======== Data section ========

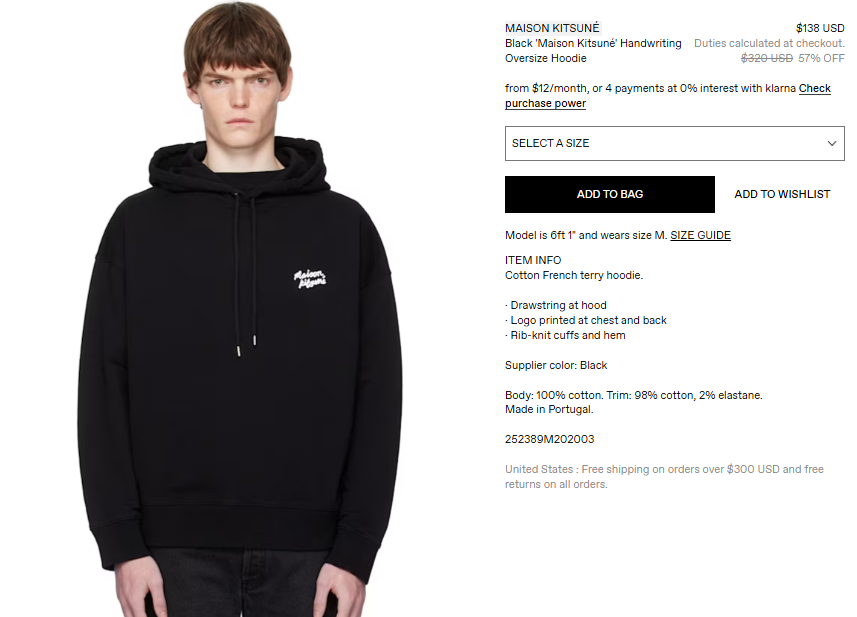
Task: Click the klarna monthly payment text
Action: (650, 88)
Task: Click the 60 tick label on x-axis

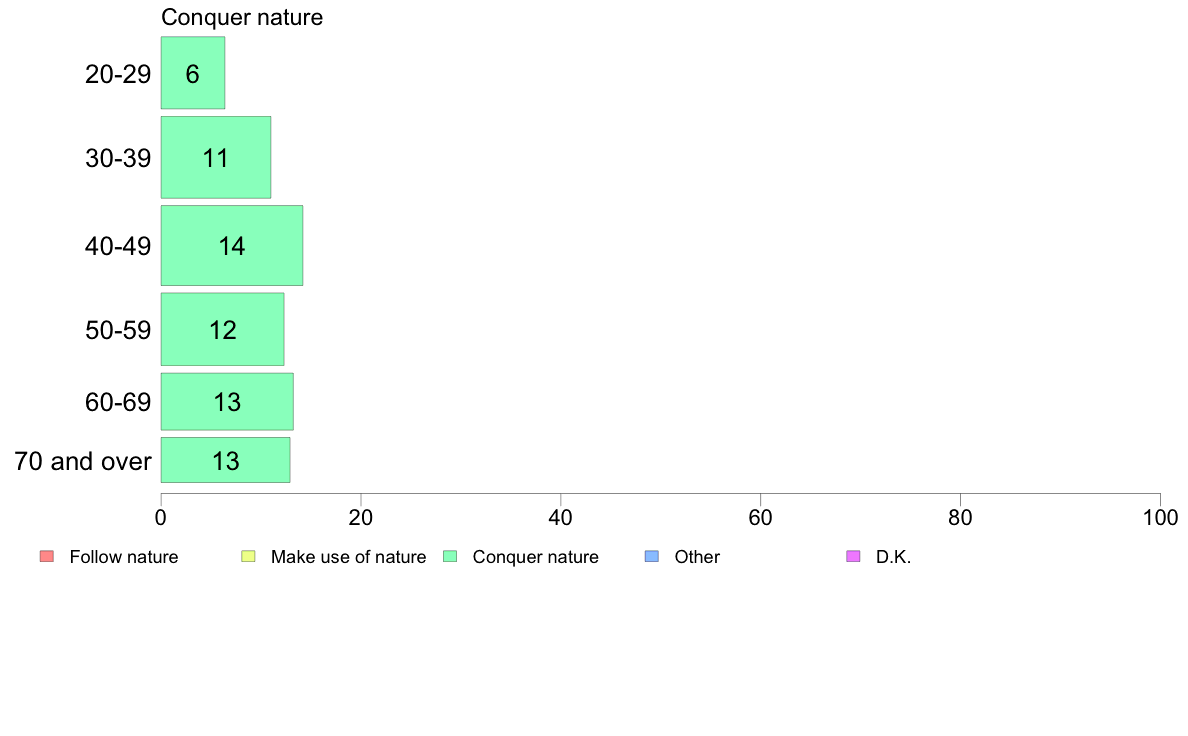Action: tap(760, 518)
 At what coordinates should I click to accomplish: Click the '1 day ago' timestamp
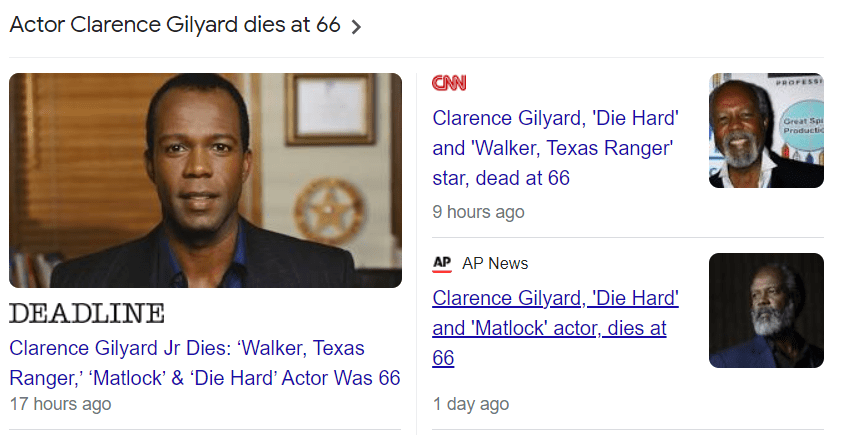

========
======== Data section ========

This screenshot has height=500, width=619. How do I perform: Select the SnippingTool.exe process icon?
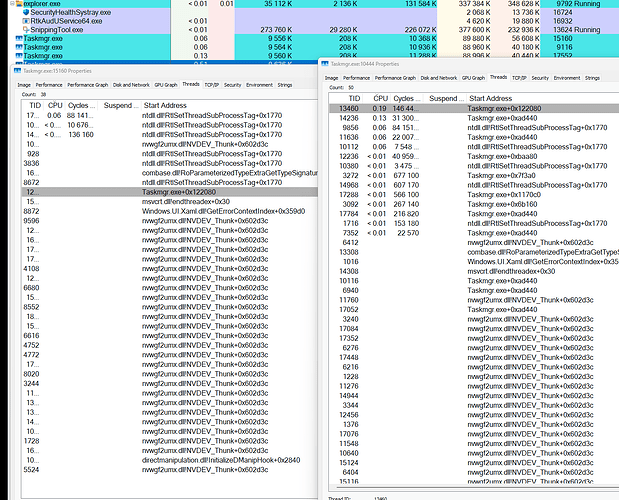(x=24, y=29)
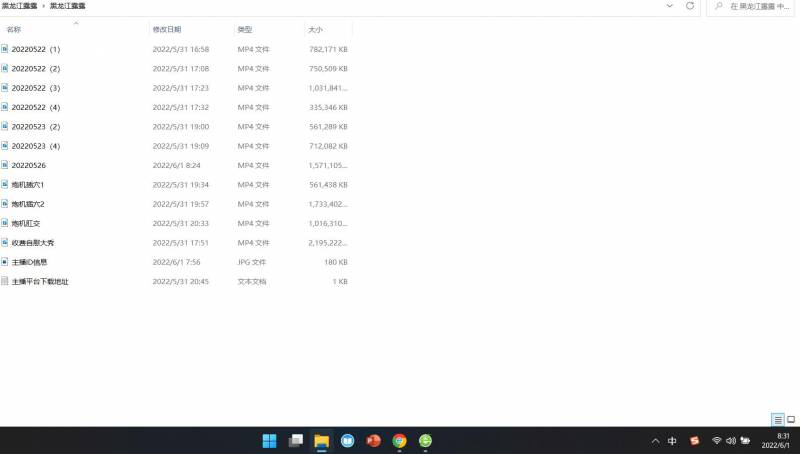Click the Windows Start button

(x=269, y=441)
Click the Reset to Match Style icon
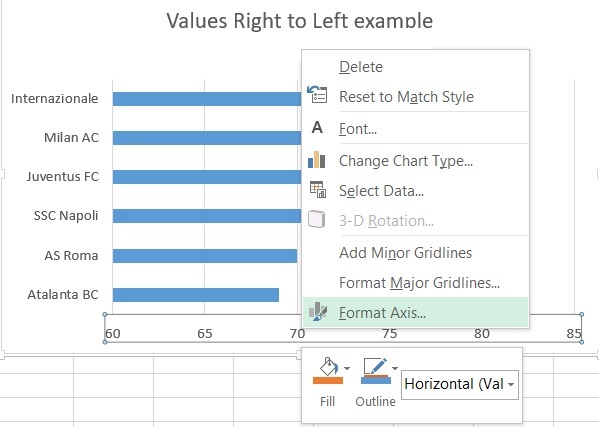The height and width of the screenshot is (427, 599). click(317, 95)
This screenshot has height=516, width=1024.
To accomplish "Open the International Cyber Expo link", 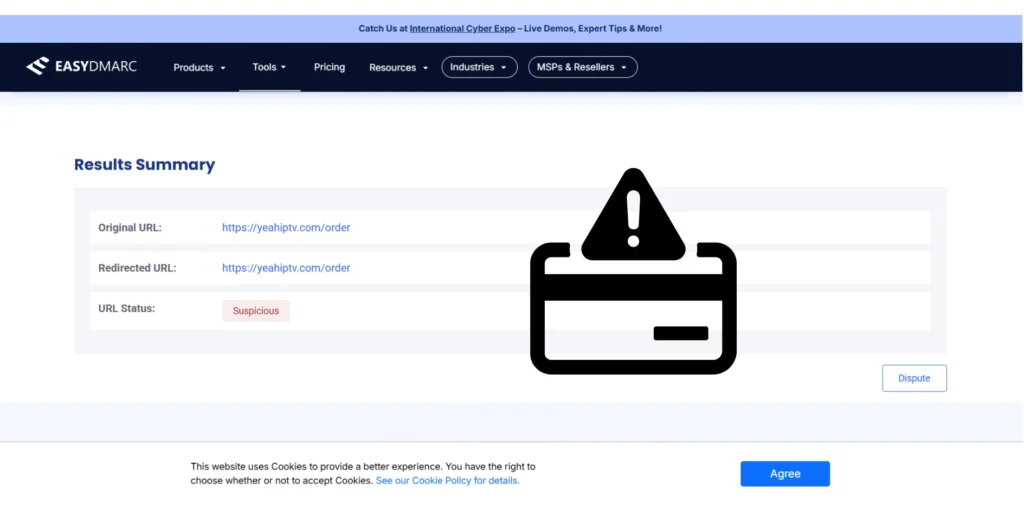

========

--- What needs to be done ---
Your answer must be everything above from the line with "Task: Click the 60 tick label on x-axis" down to the line with "At what coordinates", word for word, and no pictures.

--- Task answer ---
Task: Click the 60 tick label on x-axis

Action: tap(760, 518)
 At what coordinates should I click to accomplish: Click the '1 day ago' timestamp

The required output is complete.